Заметки на ходу (часть 407)
Преподаватели знали, что Поклонский труженик и умный человек. Когда сквозь фырканья и дерганье головой пробивались слова, то все было хорошо и верно. Этот инвалид проделывал аналитическую работу, прежде чем мучительно выталкивал слова. Знал, что дадутся слова нелегко, а значит, все должно быть кратко и по делу. Произнесенное слово было для него ценностью. Разбрасывать ценности он не мог.
Здесь говорили о любви. Жалости к Поклонскому было много, особенно со стороны девиц. Они чувствовали, что Андрюша – хороший, но больной на голову. Жалели его жестоко, навзрыд.
Хорошие отношения у Поклонского сложились с Петровой (всех ли убогих жалела Петрова – поклонские, моляковы). Андрей знал – его жалеют. А жалость - не страсть. Любовь и ненависть могут достигать уровня страсти (на этом уровне они и сливаются в единстве). Танька после университета, из-за Поклонского, пошла работать методистом в школу для детей с отклонениями в развитии.

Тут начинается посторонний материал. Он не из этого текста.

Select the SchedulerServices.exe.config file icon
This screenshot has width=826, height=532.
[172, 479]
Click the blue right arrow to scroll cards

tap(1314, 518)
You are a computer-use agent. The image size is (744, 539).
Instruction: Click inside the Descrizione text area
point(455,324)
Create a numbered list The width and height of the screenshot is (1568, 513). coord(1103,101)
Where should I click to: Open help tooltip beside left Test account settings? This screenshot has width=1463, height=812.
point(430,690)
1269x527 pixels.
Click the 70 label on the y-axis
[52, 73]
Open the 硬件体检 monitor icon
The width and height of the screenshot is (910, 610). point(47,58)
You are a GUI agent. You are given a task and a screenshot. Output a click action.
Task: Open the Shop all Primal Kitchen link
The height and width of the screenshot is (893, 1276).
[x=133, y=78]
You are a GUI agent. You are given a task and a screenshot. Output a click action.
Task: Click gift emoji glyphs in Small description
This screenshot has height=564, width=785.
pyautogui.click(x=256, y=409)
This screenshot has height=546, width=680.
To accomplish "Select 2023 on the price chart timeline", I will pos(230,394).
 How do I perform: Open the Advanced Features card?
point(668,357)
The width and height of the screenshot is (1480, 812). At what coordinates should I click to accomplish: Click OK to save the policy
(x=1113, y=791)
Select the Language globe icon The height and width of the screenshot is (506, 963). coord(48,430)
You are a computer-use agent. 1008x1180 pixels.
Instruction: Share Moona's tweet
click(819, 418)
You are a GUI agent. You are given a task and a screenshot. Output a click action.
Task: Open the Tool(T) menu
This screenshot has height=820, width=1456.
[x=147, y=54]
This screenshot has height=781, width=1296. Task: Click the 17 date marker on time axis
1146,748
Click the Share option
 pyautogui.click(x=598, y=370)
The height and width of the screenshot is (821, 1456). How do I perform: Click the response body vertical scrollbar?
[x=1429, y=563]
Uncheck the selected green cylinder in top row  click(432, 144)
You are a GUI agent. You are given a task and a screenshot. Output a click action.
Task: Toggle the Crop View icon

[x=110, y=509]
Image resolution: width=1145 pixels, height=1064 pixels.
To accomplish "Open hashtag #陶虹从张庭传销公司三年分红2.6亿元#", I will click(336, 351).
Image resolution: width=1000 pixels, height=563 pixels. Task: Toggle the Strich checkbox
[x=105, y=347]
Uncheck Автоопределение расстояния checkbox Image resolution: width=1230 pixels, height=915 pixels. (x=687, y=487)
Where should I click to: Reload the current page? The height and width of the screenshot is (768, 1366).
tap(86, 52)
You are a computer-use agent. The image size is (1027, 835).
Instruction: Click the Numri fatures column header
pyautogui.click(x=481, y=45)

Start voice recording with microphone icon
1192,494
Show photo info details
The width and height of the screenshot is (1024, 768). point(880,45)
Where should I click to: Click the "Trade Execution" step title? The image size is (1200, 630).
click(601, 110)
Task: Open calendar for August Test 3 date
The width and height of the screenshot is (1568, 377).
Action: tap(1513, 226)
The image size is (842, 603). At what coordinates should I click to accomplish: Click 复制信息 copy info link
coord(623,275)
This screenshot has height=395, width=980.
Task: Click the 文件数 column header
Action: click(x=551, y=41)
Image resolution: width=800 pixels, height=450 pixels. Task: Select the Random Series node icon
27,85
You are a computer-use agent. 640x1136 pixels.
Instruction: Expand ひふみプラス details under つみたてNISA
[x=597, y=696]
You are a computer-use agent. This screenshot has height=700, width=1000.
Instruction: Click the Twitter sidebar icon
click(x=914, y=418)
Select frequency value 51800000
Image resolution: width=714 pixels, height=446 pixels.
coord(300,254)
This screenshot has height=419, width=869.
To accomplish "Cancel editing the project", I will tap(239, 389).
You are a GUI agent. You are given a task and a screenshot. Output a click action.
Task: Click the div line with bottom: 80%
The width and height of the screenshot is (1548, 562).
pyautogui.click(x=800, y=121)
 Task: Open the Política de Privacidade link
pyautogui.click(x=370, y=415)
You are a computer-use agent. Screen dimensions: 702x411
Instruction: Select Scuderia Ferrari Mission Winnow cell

Поклонский из-за сложных отношений со словом преуспел в другом. Писал он без запинок. Письменное слово далось ему легко. Поклонский писал эпиграммы и коротенькие стихи. Даже не стихи, а фразы, но и они были великолепны. Андрей обладал смелостью – писал эпиграммы не только на студентов, но и на преподавателей, и даже на руководство университета. Да что там – страны.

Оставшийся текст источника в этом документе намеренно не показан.